Barrett’s corporate work was always writing-intensive. In addition, managers and coworkers regularly sought her help with their own writing. When she was ready to take the next step in her career, she knew what she wanted to do.
For the past 15 years, Barrett has been working as a freelance writer and editor. Her clients have included businesses of all sizes, from individuals to multinational corporations. She has written training materials, brochures, and reports. She has also edited a variety of manuscripts and documents for consistency and readability. “The more simply stated, the more powerful the idea,” she explained. Her clients appreciate her corporate experience as well as her focus on communication with clarity and care.
Libraries have always been an integral part of Barrett’s life, so volunteering at the Indian Prairie Public Library just made sense. Over the past decade, she has interviewed over 100 local veterans for the Veterans History Project, part of the Library of Congress’ American Folklife Center.

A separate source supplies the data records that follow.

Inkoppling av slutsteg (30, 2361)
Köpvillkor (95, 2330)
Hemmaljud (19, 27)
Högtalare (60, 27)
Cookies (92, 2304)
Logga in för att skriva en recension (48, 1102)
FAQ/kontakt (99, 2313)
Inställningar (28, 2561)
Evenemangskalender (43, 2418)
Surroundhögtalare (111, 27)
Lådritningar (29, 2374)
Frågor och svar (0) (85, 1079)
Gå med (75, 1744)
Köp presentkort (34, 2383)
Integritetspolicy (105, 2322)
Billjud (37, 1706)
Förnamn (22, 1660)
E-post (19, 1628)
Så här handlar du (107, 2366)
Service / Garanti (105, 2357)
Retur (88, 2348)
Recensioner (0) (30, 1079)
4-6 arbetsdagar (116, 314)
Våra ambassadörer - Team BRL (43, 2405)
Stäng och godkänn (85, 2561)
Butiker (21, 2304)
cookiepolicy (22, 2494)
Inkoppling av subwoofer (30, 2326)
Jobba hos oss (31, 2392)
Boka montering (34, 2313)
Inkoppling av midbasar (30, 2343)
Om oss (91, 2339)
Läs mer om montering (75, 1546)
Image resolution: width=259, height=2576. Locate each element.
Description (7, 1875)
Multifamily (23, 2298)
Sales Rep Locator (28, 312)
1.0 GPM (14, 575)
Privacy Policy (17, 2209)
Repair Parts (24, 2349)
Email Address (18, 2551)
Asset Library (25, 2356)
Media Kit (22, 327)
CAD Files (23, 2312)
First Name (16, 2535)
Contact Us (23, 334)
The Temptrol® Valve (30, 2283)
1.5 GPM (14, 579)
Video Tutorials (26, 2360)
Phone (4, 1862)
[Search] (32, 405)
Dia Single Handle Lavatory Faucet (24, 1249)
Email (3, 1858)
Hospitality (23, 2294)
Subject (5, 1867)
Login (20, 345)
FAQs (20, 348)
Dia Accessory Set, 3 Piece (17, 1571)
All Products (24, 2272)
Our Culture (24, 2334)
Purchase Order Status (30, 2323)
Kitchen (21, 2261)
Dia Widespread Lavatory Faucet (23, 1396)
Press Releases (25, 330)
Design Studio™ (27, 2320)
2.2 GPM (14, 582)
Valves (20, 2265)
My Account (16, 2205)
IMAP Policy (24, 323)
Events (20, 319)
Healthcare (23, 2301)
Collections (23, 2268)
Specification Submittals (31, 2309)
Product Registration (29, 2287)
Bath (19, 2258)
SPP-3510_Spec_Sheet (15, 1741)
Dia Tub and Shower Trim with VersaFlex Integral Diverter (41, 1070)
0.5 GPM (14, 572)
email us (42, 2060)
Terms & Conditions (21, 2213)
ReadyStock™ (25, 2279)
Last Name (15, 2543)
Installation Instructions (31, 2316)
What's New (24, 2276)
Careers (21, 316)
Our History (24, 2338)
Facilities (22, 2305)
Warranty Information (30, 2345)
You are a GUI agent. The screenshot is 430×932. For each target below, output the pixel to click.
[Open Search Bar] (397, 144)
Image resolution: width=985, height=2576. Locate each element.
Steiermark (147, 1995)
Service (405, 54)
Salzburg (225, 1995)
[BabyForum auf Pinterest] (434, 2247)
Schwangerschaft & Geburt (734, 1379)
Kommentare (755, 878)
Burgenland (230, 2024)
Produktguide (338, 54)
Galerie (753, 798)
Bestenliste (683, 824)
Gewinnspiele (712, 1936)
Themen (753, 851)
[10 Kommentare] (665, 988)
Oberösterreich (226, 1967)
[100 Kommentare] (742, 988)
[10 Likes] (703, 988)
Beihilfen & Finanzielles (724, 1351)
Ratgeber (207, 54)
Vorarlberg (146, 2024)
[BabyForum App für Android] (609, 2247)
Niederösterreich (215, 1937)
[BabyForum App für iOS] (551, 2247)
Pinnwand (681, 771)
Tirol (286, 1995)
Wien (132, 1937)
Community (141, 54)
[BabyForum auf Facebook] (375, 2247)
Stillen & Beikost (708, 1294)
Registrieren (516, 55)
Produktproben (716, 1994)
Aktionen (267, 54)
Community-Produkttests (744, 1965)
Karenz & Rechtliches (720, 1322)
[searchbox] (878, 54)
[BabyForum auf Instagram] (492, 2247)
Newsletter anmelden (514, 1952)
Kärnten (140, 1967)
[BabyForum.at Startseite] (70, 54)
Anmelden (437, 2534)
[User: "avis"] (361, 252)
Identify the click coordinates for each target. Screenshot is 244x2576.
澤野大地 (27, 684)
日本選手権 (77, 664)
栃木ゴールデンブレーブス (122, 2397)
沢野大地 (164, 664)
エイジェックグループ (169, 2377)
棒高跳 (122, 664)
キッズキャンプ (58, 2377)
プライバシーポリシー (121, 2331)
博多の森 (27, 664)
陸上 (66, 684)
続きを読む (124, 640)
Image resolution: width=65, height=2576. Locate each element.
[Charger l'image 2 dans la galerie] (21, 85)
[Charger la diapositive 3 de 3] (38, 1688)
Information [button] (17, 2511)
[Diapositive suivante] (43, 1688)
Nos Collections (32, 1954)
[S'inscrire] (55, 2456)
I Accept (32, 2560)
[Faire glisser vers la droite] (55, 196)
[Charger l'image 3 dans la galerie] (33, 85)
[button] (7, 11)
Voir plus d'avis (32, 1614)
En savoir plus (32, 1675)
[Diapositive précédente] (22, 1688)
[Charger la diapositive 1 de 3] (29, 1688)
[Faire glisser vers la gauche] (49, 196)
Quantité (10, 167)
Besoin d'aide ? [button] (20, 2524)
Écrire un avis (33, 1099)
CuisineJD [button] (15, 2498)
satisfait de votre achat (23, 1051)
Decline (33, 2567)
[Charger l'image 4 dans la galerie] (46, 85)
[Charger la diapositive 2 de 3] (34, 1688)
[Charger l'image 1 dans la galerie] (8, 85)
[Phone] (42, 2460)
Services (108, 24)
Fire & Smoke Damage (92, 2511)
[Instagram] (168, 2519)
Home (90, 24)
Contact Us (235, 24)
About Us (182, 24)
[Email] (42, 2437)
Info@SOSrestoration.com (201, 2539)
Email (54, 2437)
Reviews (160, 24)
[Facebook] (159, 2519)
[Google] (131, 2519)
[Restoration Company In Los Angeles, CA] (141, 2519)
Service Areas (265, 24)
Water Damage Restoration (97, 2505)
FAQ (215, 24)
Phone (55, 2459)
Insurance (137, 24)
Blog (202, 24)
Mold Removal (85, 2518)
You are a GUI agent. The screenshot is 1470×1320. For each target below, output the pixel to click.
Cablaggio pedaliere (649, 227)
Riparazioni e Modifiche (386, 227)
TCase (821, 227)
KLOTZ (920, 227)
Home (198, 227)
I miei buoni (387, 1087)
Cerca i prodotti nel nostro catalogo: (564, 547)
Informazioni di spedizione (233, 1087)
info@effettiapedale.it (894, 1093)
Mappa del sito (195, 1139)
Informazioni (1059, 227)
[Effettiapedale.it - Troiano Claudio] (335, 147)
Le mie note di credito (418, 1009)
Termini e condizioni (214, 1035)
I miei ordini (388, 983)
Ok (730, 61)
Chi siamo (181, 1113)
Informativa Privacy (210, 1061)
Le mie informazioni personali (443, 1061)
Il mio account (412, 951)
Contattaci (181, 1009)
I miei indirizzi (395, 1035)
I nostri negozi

She now also interviews longtime area residents on local history for the library. The saved interviews give library patrons the opportunity to learn history from some of the people who made it.
Several years ago, Barrett was interviewed about the Veterans History Project by the Darien Patch. She soon found herself writing a weekly business column for the Patch. Her articles profiled Darien family-run businesses and entrepreneurs. “Everyone has a story,” she said. “I love uncovering people’s stories, finding out what shaped them, what drives them.”
Darien holds a special place in Barrett’s heart. As a student at Hinsdale South, she learned lessons in Civics as the city incorporated. That is also where she met her husband, Chris. They were later married at Our Lady of Peace and bought their first home in Darien. They still call Darien home and continue to find it “A Nice Place to Live.”